50,000 LECTURERS and higher education workers have started 14 days of strike action in a battle over pay, pensions and working conditions.
It follows on from an 8 day strike by 60 universities in November and December last year. Re-balloting of institutions where previous ballots did not meet the 50 per cent turnout threshold required by the Tory anti-union laws has increased the total number on strike to 74.
Four fights
The union is in dispute over two separate but related issues. The first is to defend the USS pension scheme. University bosses are trying to make workers pay more for less – despite the union agreeing to changes in 2011 that will leave the typical USS member around £240,000 worse off in retirement.
The second issue is a fight over pay, workload, equality and casualisation. Since 2009, real pay has fallen by 20 per cent, the gender and ethnic pay gap is increasing, and the proliferation of precarious contracts is putting intolerable pressure on staff.
The context for this assault is the marketisation of the higher education sector, turning education into a commodity in a marketplace of student ‘consumers’. This neoliberal project has been underway across Europe for decades, but accelerated in Britain under New Labour and the Coalition government, with the introduction of tuition fees forcing universities to compete for students.
The ballooning salaries of university managers, the proliferation of prestige building projects in order to attract prospective ‘customers’, are being paid for by scrapping ‘unprofitable’ courses, attacking employees pay and conditions, and failing to invest in teaching and research that students need.
Solidarity
This marketisation of higher education which treats students as cash cows to be milked by for-profit rip-off merchants from campus cafeterias to residential halls is a major factor in the widespread support for the strike among students.
University bosses are doing everything they can to undermine student-worker solidarity. It started with campaigns playing on students’ status as consumers, pointing out that support for the strike would cause students to miss contact time they were paying for.

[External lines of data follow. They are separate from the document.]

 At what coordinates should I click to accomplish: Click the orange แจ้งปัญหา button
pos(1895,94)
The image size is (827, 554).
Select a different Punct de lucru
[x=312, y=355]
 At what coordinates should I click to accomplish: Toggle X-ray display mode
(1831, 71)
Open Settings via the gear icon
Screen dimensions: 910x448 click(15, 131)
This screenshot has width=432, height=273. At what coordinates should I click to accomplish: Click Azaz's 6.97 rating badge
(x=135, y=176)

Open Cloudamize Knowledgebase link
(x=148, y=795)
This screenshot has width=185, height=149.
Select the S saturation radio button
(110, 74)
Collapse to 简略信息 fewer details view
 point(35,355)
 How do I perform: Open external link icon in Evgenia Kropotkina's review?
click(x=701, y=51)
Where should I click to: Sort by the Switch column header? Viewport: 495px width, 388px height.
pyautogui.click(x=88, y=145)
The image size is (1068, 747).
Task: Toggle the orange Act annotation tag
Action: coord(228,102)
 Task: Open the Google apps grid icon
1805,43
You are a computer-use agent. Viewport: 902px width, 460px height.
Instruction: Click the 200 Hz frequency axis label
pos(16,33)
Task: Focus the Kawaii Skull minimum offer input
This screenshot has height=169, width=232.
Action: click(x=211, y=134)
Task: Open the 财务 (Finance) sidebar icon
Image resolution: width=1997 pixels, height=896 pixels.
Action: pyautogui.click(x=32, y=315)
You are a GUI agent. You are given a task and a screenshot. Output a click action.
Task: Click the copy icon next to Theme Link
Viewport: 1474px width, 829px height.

But it rapidly escalated to punitive measures. Many university managements have threatened students with suspension or expulsion from their course if they refuse to cross picket lines. For international students on Tier 4 visas, being disciplined for supporting their lecturers carries the threat of forcible deportation.
Fat cat bosses are clearly happy to trouser £250,000+ a year salaries from student fees – but don’t want those ‘consumers’ to express an opinion on their own conditions of study. The basic solidarity of students who recognise that teaching conditions are learning conditions will be key to maintaining a united front against university management.
The exploitative and disciplinary character of higher education – upfront payments, crippling debt, and threat of sanctions – mean students need to organise together to fight alongside staff to defend higher education as a public service, accessible to all.
Unfortunately, the National Union of Students, which betrayed the fight against the trebling of tuition fees in 2011, is not an independent defender of students’ interests.
Students who want to show real solidarity with the UCU and their classmates should join the Student Left Network’s Student Strike Solidarity campaign.
Rank and file
Since 2018, the UCU has undergone a profound shift to the left; the impact of casualisation and extended strike campaigns have won the union thousands of new members.
Last year, the old leadership of the union was ousted, with independent left candidate Jo Grady elected as General Secretary.
This came in reaction to the previous leadership’s sell-out of the pensions strike in 2018 – despite a powerful grassroots opposition, which culminated in the bureaucracy closing down the union’s conference in an attempt to prevent criticism of former General Secretary Sally Hunt.
Despite the talk of a new rank and file direction for the union, the old bureaucracy which led the union since its inception 15 years ago remains largely unchanged and committed to the same methods which have seen lecturers trampled over by successive governments and their agents in the university senates.
With members determined to fight, and with strong support from students, there is a real opportunity to channel the anger into a strategy that can win.
The key task for rank and file UCU members is to take control of the dispute, by fighting to put the dispute under the control of a strike committee composed of recallable delegates from the branches.
The strike committee should democratically agree the objectives of the strike, its duration, and retain the right to decide if and when to call of the action.
Building a rank and file movement in the course of the action can be the first step to a wider transformation of the union into an instrument for struggle that can defend and fight for a positive vision of the whole post-16 education sector.